Вскоре все ножки мухи были связны, и Маша поняла, что близится конец. Паук вовсе не стеснялся зрительницы. Он не обращал на девочку никакого внимания и суетливо бегал вокруг мухи, все крепче и теснее стягивая ее паутиной. Жужжание становилось все более надрывным – жертва уже не пыталась вырваться, она даже не звала на помощь – потому что кто мог ей помочь? В ее пронзительном голосе звучало предельное отчаяние, а паучок, невозмутимый и деловитый, продолжал суетиться, проделывая работу, назначенную ему от века. Наконец муха повисла на краю паутины, связанная по рукам и ногам, опутанная почти невидимой сетью. В ее отчаянном голосе слышались глухие рыдания. Маша не выдержала – она подняла руку, нашарила выпавшую из книги закладку… Нет, она вовсе не жалела эту муху. Она ненавидела мух. Пауки были ей куда милее и приятнее – как-никак это санитары. Не будь их на свете, мухи совершенно бы распоясались, тем более что рядом с домой огромная помойка. Но… Муха была беззащитна. И то, что видела Маша, отчего-то ранило ей сердце. В этом было что-то очень безжалостное и несправедливое. Паутина… Она была беспощадна.

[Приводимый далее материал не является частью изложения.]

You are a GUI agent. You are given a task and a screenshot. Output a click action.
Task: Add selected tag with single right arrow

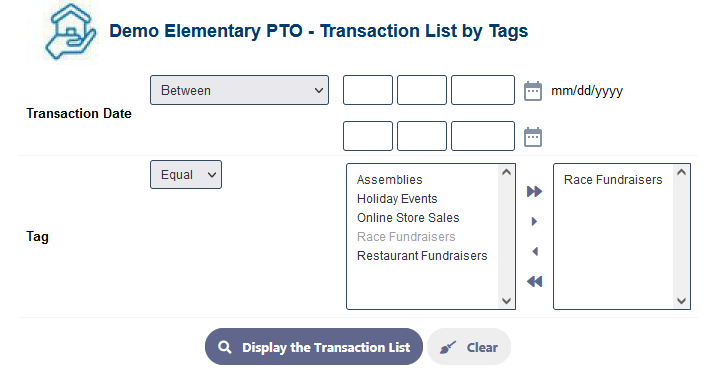tap(534, 221)
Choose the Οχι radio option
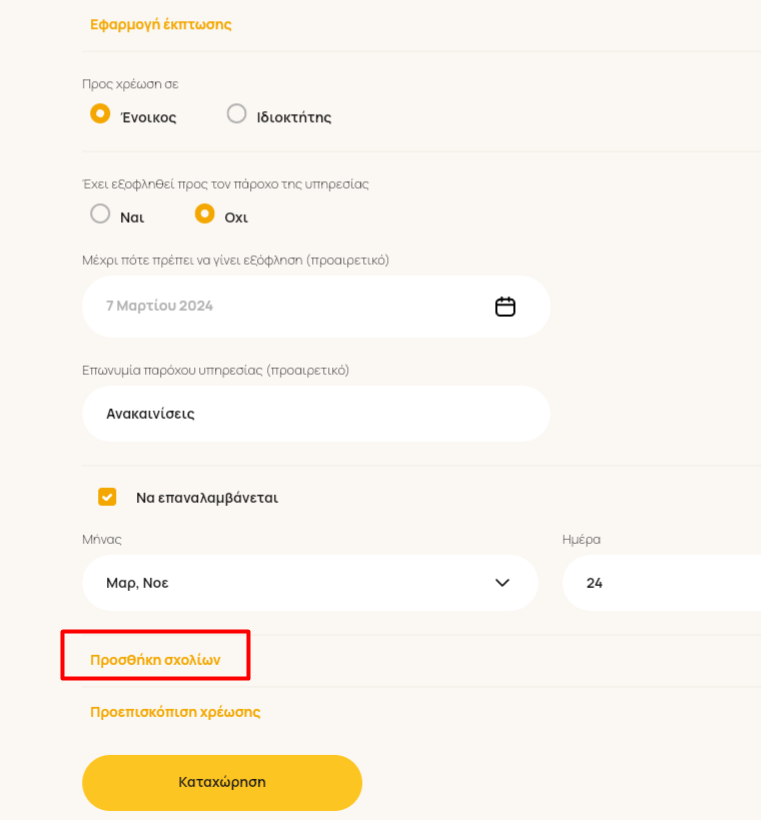761x820 pixels. point(205,214)
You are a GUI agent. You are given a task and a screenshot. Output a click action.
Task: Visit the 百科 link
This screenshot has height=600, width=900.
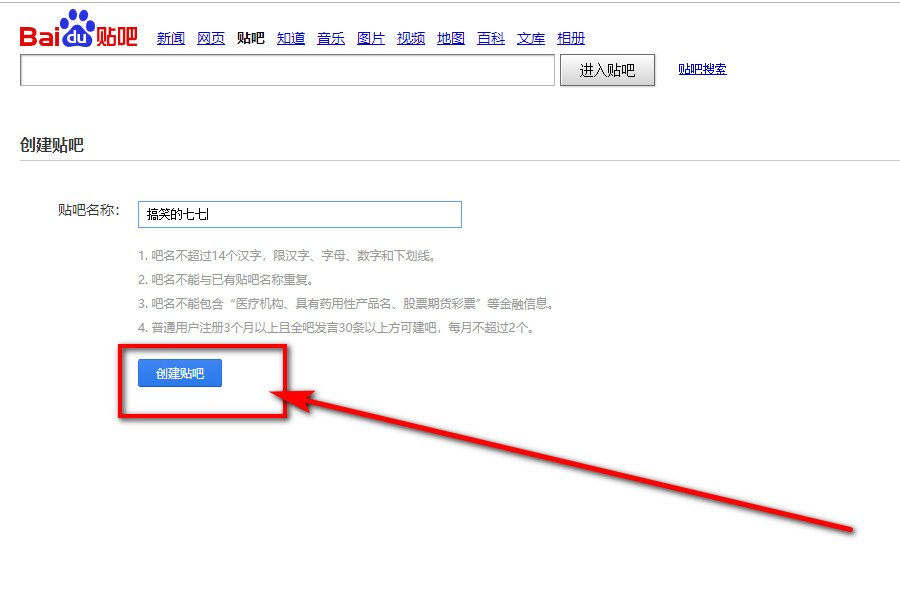pos(490,39)
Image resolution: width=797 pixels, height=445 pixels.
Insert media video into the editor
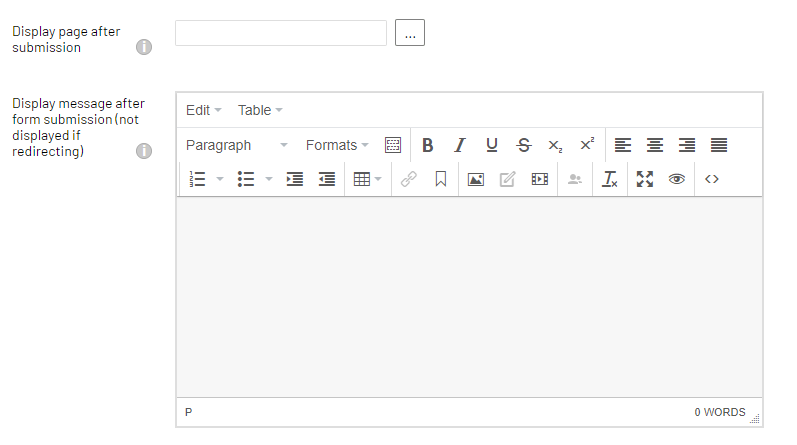coord(540,179)
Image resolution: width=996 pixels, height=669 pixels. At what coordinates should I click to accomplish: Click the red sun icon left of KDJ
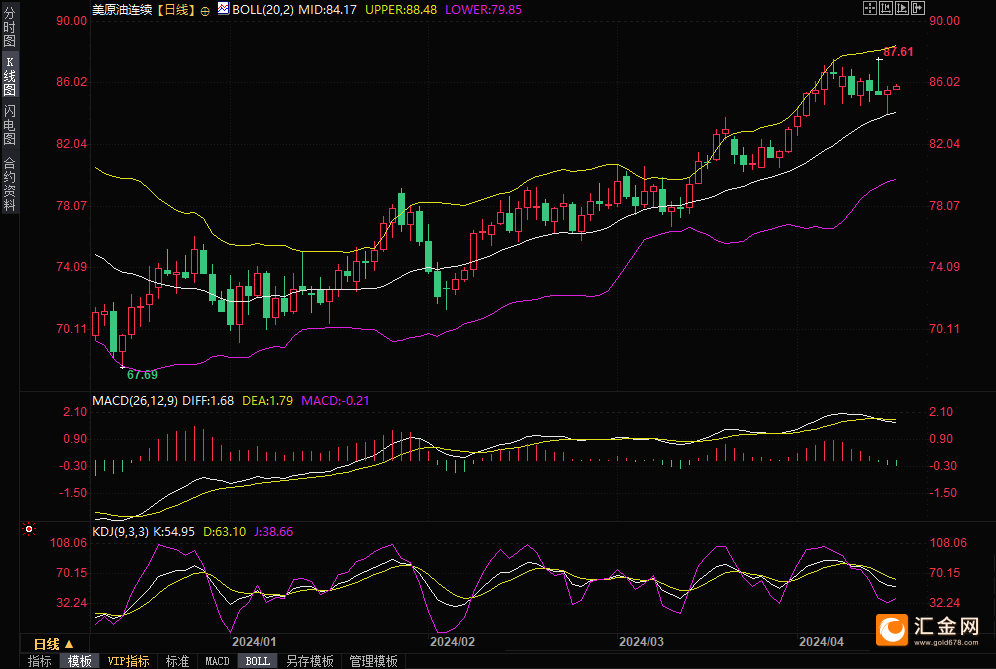29,529
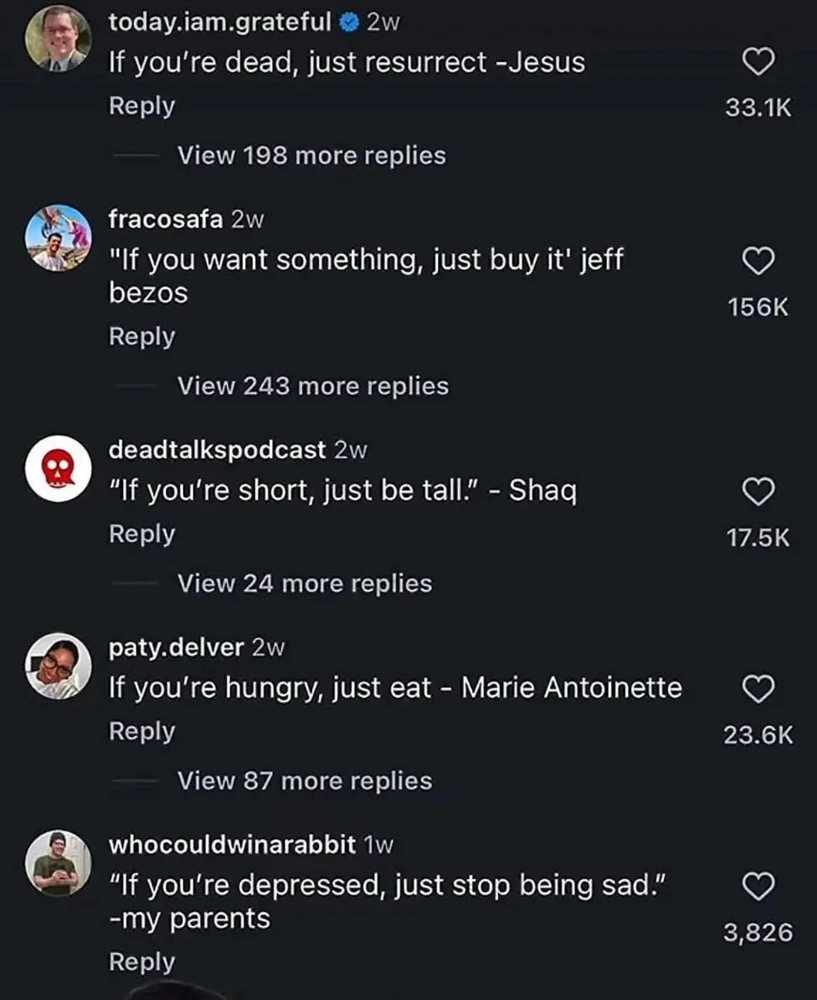Screen dimensions: 817x1000
Task: Open paty.delver's profile photo
Action: (58, 666)
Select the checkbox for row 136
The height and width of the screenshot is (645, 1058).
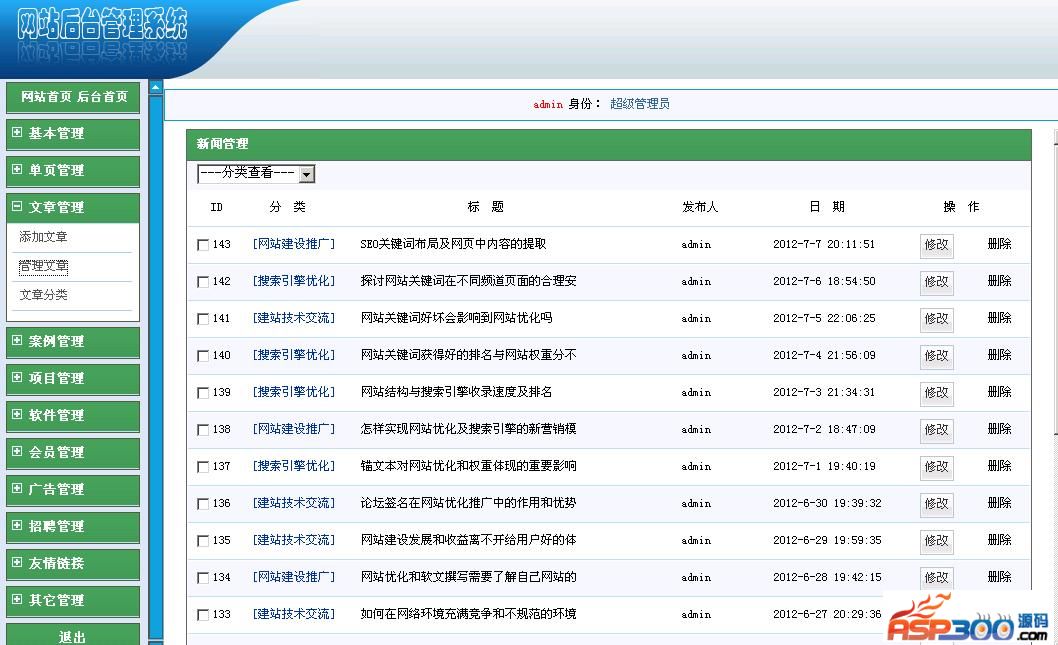pos(203,504)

Девочка решила разорвать паутину кончиком закладки, на которой была напечатана таблица умножения. Она протянула было руку… И остановилась. Паук, отдыхавший все это время возле перил, приступил к заключительному акту. Легко, слегка манерно двигаясь вдоль нити, он приблизился к мухе, замер рядом, как исповедник, выслушивающий слова закоренелой грешницы. И, сделав еще одно движение, чувственно обнял свою пленницу. Та забилась, испуская последние, совершенно беспомощные вопли, но паучок не отступал – сжимал ее толстое брюхо в своих слабосильных лапках и нежно, вкрадчиво целовал металлически блестящий хитиновый покров. Маша вскочила, сама того не заметив. Это было… Невероятно. И очень правдиво. Правдиво, как сама жизнь, – и так же цинично. Ничего в ту пору не зная об отношениях мужчины и женщины, палача и жертвы, она инстинктивно чуяла, что наблюдает важнейший акт, который совершают все дети природы: ловушка – отравленный, разлагающий плоть поцелуй – убийство – смерть – инстинкт сохранения рода, направленный на выживание.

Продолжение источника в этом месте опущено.